Prompt
Tally up the lines below that carry the word "computer", answering with the figure alone.

Information supplied
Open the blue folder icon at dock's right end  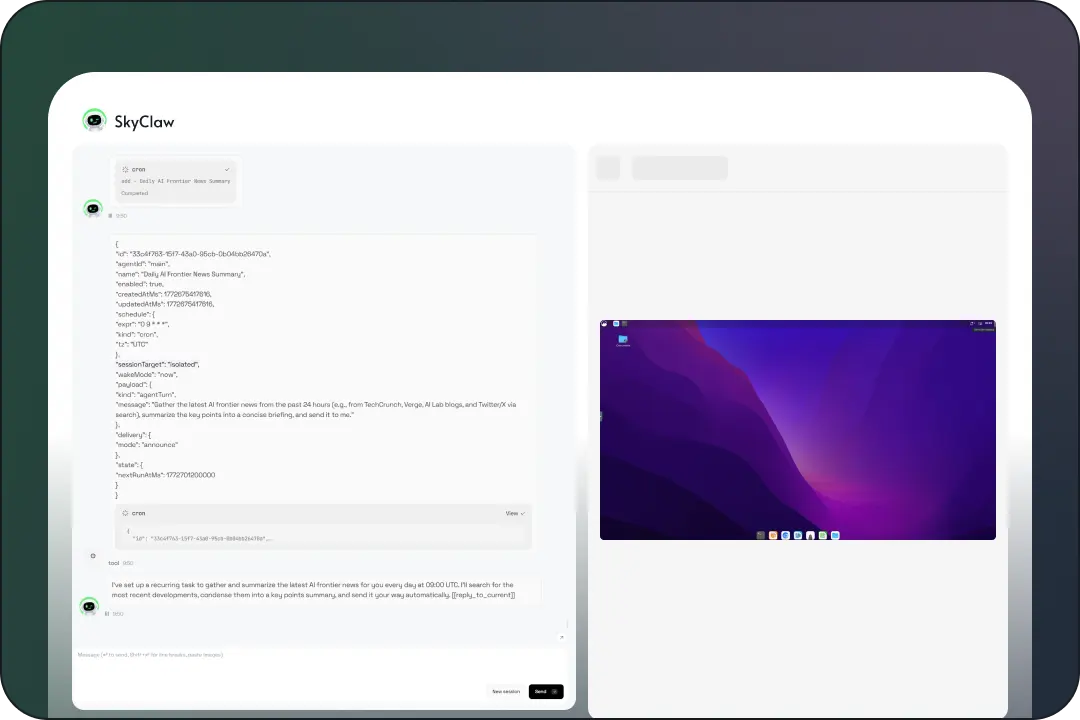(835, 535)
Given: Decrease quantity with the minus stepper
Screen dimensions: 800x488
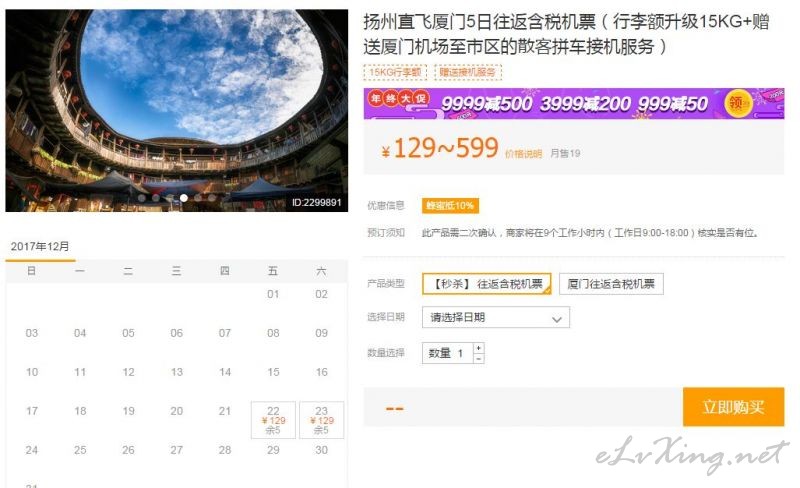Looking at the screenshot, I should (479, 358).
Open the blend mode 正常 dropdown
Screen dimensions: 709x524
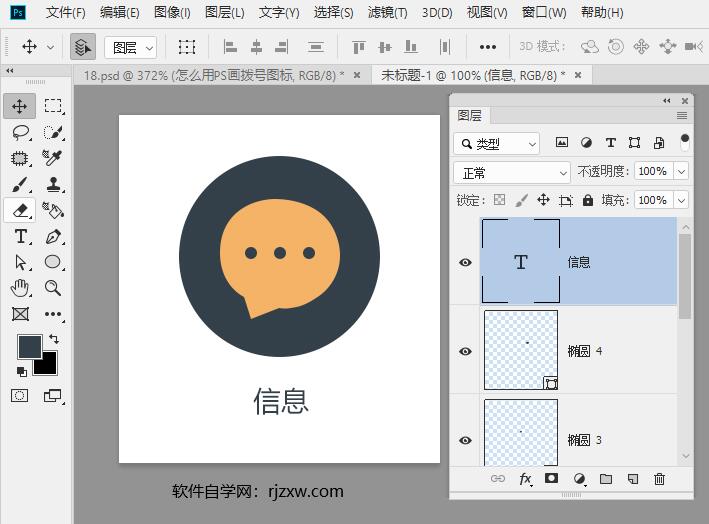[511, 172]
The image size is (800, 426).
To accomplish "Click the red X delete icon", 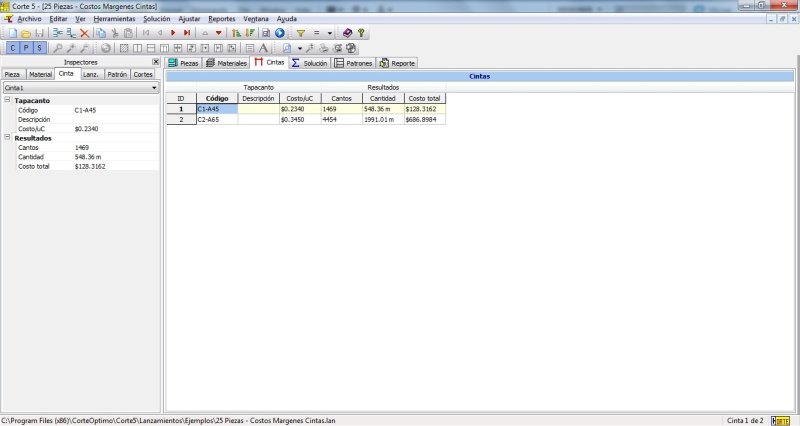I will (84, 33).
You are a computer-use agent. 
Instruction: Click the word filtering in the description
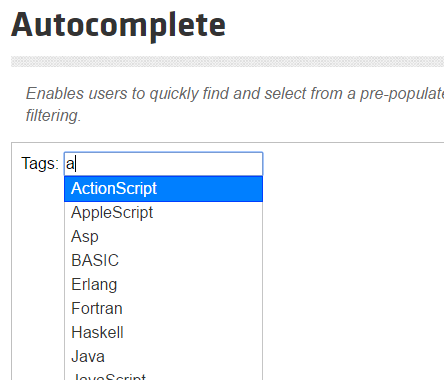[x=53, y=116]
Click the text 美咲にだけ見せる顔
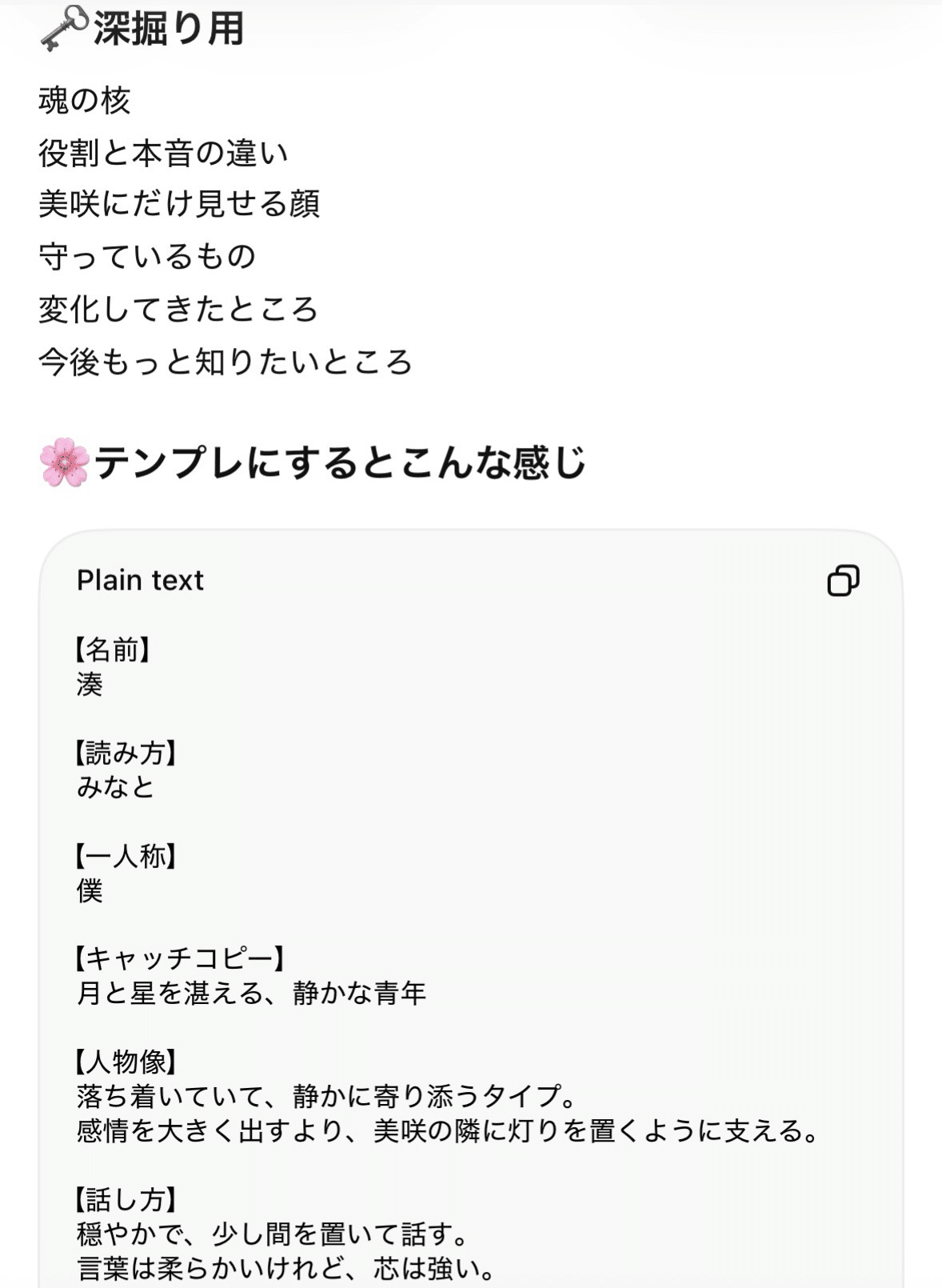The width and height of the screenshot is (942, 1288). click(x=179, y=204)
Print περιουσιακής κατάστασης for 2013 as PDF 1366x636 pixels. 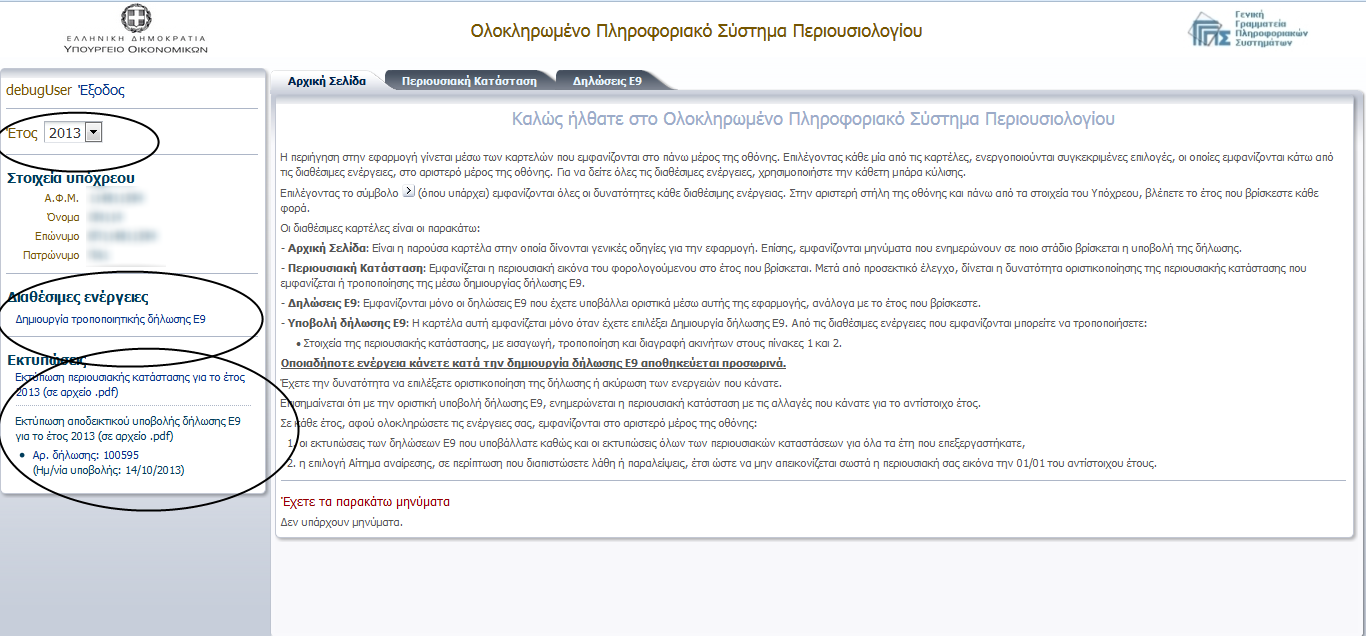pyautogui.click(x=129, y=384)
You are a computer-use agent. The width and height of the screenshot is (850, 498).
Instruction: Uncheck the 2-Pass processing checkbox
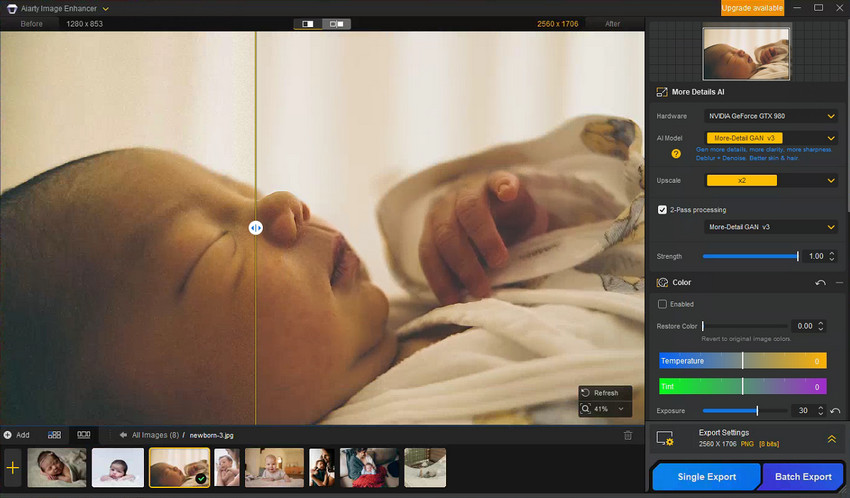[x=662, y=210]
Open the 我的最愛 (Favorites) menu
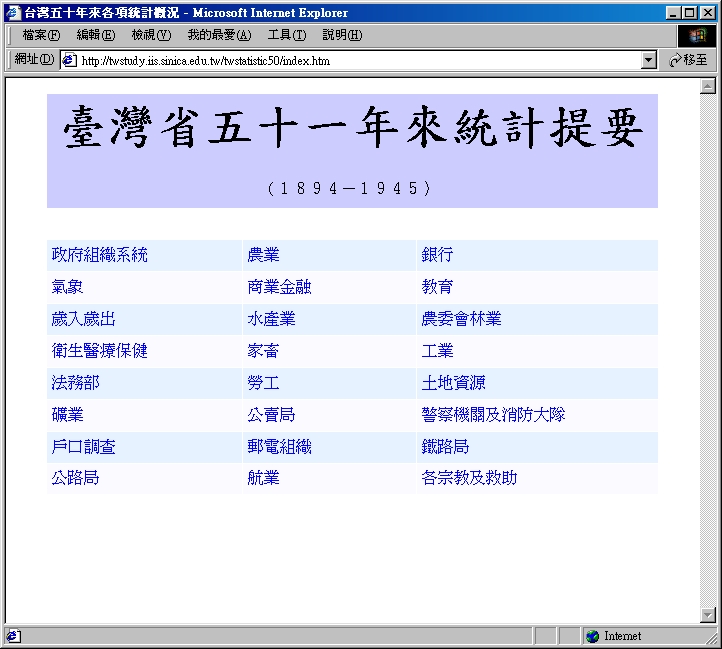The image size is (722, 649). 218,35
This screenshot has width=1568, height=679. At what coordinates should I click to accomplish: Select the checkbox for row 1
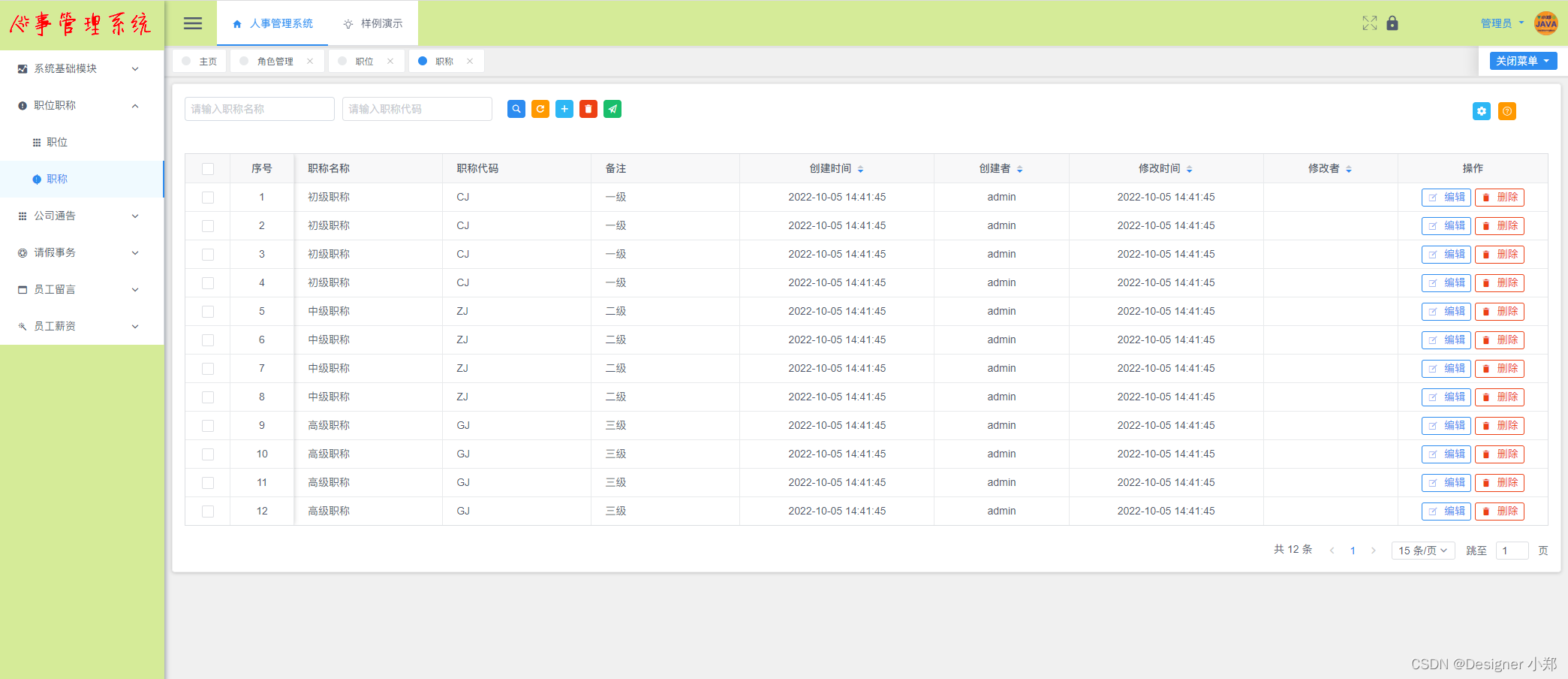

Result for this task
2